> [PROBLEM REQUIREMENTS]:
Answer these about the Climate Project funding text below:
1. In what month and year were MIT Principal Investigators invited to submit proposals?
2. Which three frontiers did the inaugural call focus on?
3. How many recipients were announced, and how much funding?

> [ARTICLE]:
# # #

In December 2025, the Climate Project invited MIT Principal Investigators to submit bold, integrative proposals that advanced solutions to one of the defining challenges of our time: building well-being for people and the planet. This RFP is now supporting projects that take a community-centered, systems-based approach, recognizing that climate impacts are experienced where people live and work, and that durable solutions must integrate science, engineering, policy, finance, social sciences, and humanities.
The inaugural call focused on three initial frontiers where global systems intersect directly with community well-being: Building Coastal Resilience, Decarbonizing Ports and Shipping, and Designing Data Centers of the Future.
Recently, the Climate Project announced 21 recipients and over $3.5 million in funding. Below is a list of the Principal Investigators and their projects, organized by frontier.

# # #

> [EXCERPTED DATA]:
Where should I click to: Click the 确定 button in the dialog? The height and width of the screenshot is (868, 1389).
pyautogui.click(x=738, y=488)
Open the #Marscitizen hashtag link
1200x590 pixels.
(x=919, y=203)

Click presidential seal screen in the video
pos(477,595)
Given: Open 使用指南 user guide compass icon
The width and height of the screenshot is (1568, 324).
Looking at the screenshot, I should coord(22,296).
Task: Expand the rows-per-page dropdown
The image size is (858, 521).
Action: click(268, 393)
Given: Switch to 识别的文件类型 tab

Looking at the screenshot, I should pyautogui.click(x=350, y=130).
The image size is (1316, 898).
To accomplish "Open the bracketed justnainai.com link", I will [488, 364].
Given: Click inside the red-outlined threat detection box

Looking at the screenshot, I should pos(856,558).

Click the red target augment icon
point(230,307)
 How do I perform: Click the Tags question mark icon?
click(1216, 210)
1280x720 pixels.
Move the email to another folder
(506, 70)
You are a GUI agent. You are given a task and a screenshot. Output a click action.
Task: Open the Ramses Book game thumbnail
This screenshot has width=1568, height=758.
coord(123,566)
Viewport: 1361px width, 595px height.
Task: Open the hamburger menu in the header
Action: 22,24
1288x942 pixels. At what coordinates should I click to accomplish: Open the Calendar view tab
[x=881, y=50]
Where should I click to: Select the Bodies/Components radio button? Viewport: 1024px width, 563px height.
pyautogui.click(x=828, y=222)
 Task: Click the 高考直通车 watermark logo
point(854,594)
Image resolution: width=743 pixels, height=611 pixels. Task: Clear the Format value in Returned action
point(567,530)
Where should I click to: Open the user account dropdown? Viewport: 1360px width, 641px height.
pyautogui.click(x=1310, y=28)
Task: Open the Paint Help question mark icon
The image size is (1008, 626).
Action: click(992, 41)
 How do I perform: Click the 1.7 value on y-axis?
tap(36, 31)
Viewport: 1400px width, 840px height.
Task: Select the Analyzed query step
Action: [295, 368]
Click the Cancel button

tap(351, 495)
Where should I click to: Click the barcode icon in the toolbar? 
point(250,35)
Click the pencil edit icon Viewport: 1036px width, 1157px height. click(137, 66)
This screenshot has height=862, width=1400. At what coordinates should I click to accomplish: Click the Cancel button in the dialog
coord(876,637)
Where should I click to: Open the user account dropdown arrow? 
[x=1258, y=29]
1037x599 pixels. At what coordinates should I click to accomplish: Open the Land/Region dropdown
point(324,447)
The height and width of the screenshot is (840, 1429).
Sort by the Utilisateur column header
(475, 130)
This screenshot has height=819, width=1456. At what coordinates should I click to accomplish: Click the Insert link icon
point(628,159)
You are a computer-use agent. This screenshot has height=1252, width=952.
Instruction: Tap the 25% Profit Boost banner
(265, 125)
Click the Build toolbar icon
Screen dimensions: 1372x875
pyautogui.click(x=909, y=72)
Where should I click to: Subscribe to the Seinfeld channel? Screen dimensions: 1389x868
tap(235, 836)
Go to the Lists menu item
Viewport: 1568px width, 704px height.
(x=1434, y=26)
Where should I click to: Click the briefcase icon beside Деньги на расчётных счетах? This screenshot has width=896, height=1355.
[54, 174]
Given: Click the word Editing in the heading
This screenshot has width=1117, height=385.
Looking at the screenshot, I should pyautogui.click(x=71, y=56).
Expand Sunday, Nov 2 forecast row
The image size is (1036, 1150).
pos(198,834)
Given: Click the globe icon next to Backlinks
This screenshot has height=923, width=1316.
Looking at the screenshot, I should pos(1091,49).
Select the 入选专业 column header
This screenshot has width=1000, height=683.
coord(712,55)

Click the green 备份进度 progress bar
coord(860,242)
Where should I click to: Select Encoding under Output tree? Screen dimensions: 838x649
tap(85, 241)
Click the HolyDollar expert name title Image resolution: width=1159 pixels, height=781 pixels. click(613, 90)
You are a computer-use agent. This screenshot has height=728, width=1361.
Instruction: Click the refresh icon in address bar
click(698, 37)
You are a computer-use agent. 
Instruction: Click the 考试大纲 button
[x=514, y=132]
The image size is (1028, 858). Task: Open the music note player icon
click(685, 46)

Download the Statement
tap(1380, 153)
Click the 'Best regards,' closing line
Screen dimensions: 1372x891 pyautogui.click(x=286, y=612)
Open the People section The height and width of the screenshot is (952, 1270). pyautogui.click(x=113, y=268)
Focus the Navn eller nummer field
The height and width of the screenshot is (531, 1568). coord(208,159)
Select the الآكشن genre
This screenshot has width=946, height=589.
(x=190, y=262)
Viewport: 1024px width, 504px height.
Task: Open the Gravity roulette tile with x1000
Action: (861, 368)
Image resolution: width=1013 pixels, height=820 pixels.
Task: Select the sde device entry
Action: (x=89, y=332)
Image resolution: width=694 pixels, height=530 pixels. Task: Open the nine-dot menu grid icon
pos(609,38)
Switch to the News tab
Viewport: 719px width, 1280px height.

# # #

> [RESPONSE]:
1. December 2025
2. Building Coastal Resilience, Decarbonizing Ports and Shipping, and Designing Data Centers of the Future
3. 21 recipients and over $3.5 million